WHAT YOU WILL DO: Skip all lines in the entries below that come before the one containing "Blog (62, 1501)". Repeat that line and the rest exactly.

[Opening THE RECORDS section]

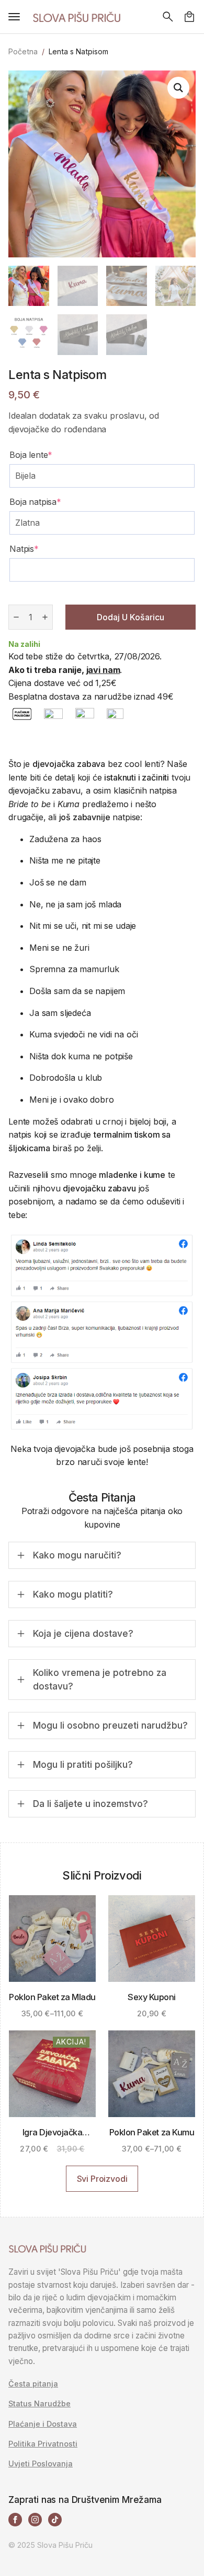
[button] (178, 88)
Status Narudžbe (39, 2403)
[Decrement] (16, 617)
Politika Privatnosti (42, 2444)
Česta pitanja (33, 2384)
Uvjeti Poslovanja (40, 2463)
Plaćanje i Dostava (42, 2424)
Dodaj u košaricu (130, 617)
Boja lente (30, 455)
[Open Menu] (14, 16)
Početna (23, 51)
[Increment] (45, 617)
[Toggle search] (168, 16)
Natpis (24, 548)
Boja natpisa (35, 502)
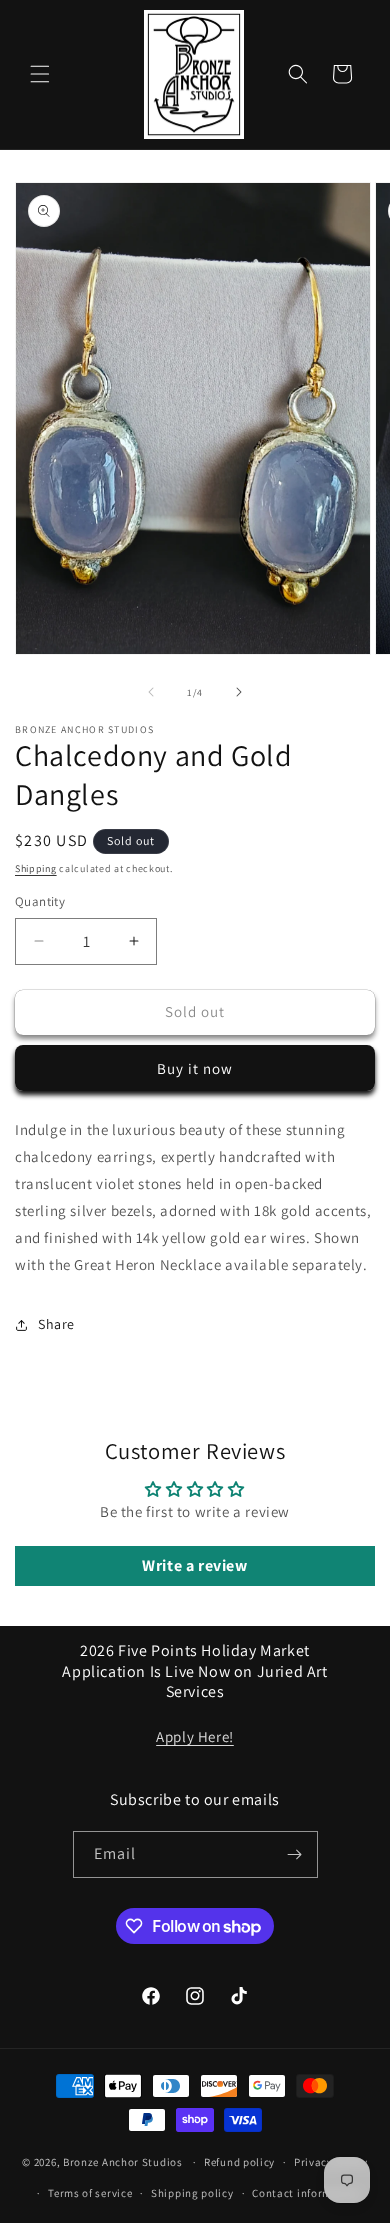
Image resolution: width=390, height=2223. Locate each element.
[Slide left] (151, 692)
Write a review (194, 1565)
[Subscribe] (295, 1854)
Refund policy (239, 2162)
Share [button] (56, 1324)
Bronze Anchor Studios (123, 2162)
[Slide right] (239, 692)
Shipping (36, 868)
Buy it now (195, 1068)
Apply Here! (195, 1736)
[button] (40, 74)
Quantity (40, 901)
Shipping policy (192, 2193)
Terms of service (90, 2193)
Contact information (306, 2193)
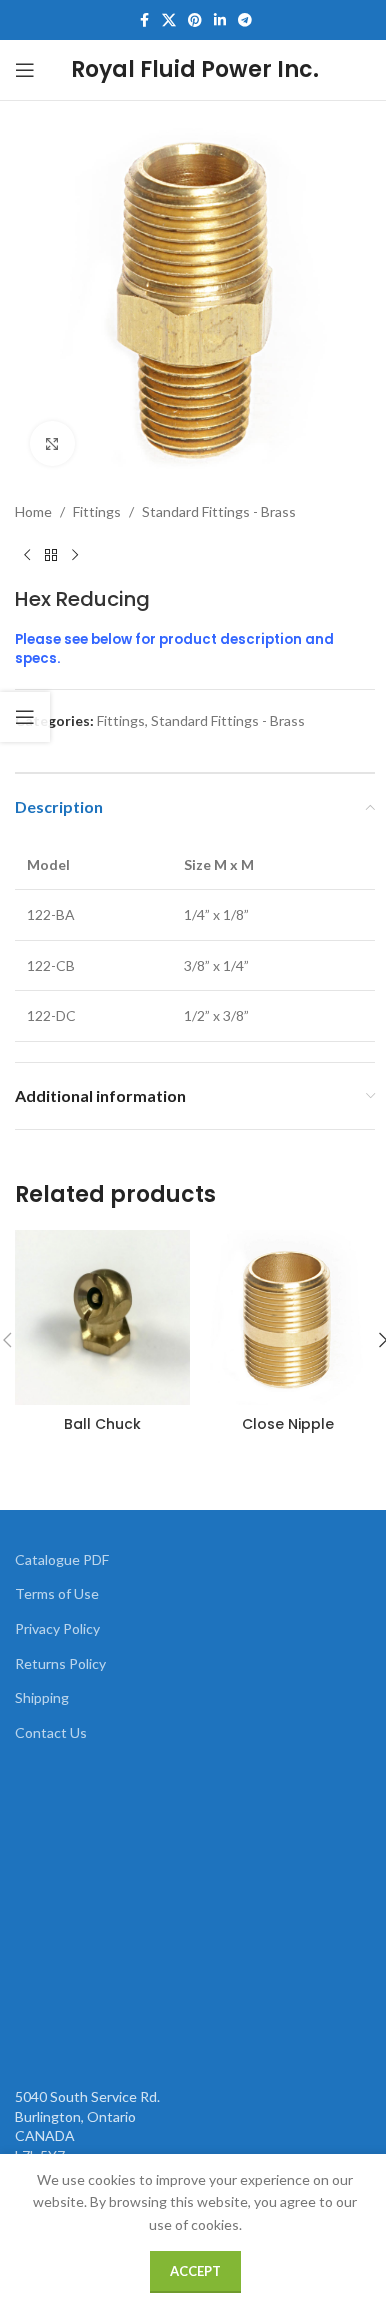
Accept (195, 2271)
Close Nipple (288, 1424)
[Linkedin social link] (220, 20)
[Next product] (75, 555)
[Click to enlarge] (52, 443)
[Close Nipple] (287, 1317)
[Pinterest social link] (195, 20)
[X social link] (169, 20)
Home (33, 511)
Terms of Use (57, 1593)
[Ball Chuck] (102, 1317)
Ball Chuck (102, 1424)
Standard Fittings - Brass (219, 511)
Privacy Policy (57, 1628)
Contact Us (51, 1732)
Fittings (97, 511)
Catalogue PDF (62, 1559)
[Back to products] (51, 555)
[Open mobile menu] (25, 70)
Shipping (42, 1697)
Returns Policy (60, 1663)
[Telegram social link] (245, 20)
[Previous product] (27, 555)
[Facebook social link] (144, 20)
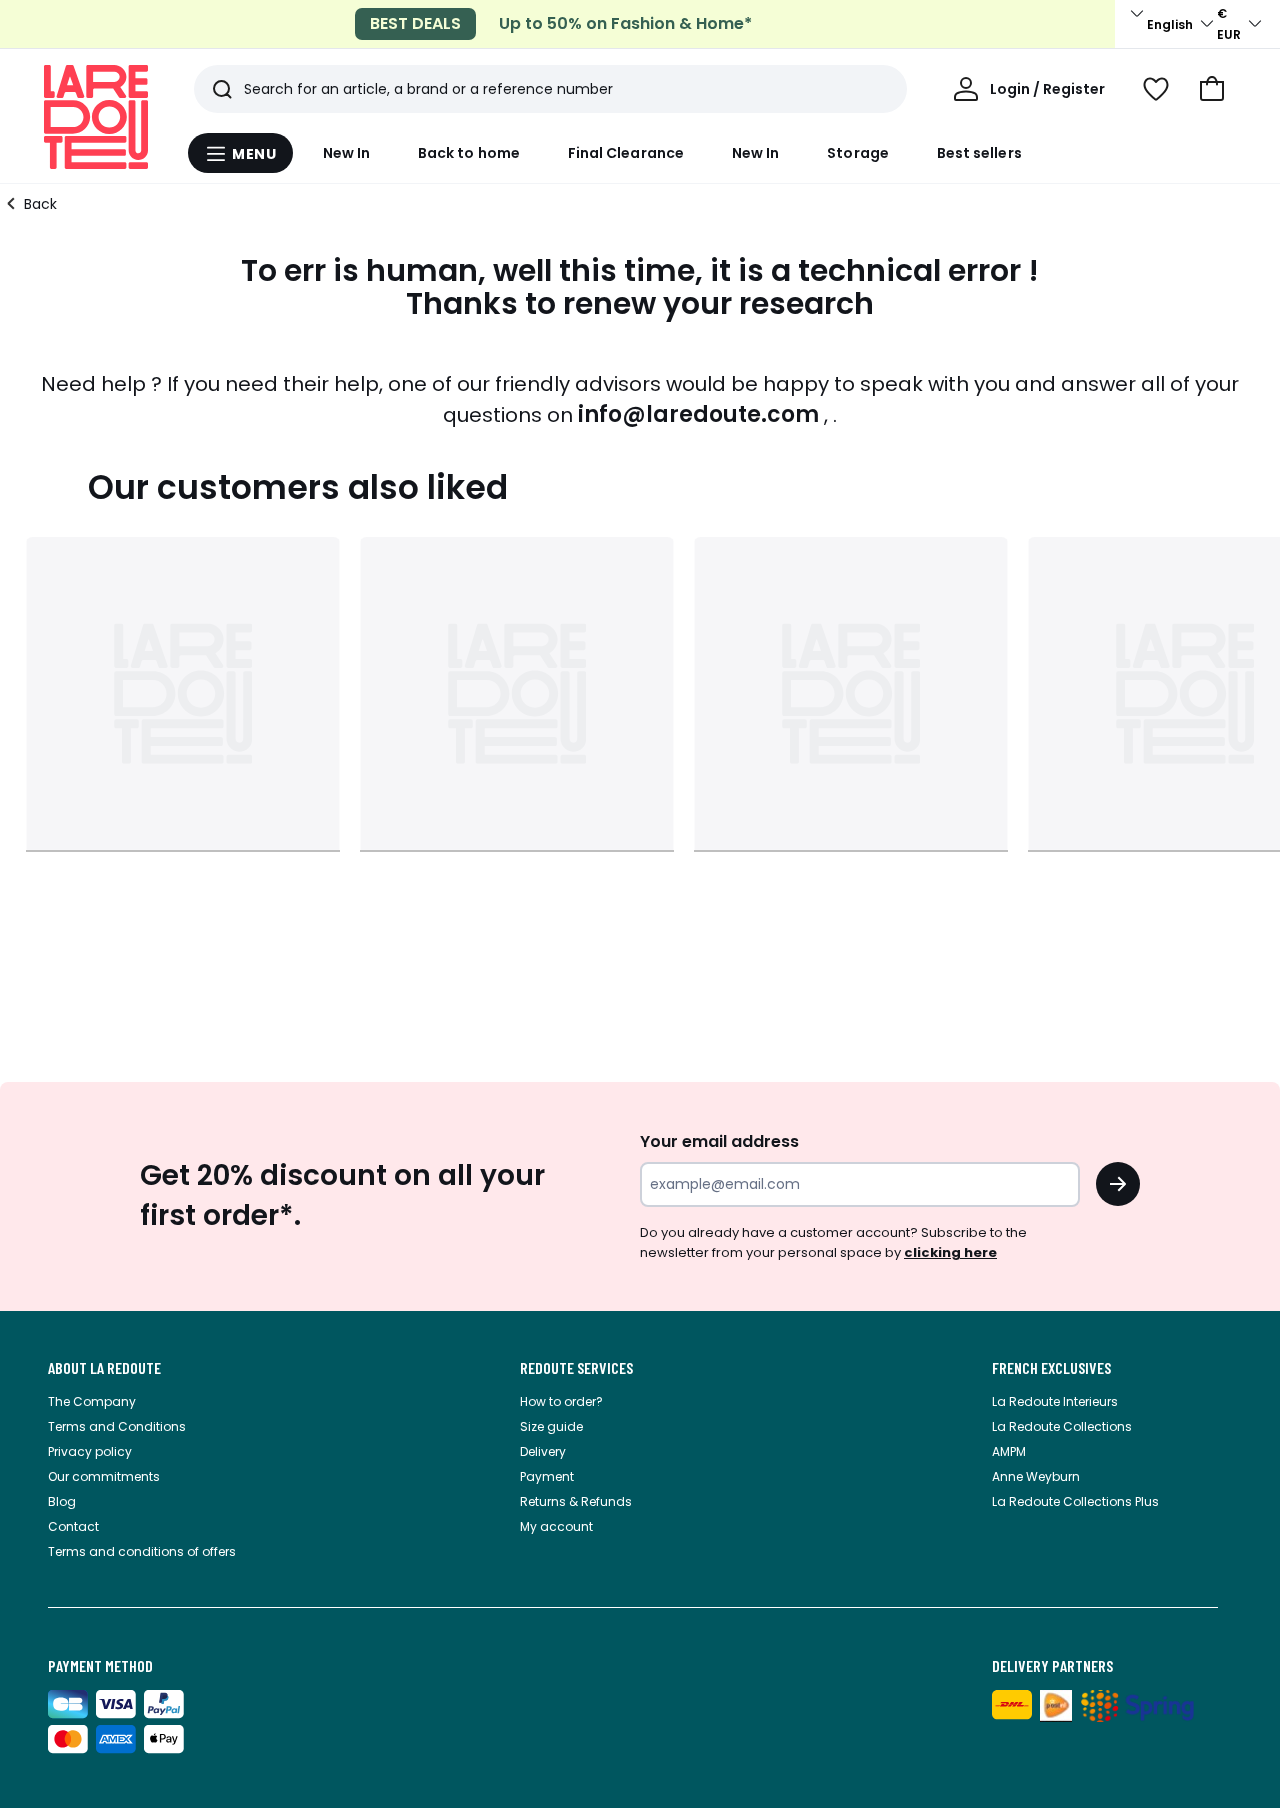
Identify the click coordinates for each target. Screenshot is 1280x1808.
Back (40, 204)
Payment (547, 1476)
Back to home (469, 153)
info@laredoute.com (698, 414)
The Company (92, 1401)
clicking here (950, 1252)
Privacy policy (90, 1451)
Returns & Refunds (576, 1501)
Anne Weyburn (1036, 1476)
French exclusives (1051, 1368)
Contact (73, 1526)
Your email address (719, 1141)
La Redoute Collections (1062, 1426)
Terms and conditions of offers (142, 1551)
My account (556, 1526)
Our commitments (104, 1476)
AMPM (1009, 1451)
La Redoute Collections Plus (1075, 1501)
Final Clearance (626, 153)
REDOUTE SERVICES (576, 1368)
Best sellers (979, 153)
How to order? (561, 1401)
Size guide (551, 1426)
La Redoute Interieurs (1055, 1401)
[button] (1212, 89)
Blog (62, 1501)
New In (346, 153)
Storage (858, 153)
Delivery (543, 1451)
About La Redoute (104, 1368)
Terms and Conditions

[Closing THE RECORDS section]

TASK SOLUTION:
Blog (62, 1501)
New In (346, 153)
Storage (858, 153)
Delivery (543, 1451)
About La Redoute (104, 1368)
Terms and Conditions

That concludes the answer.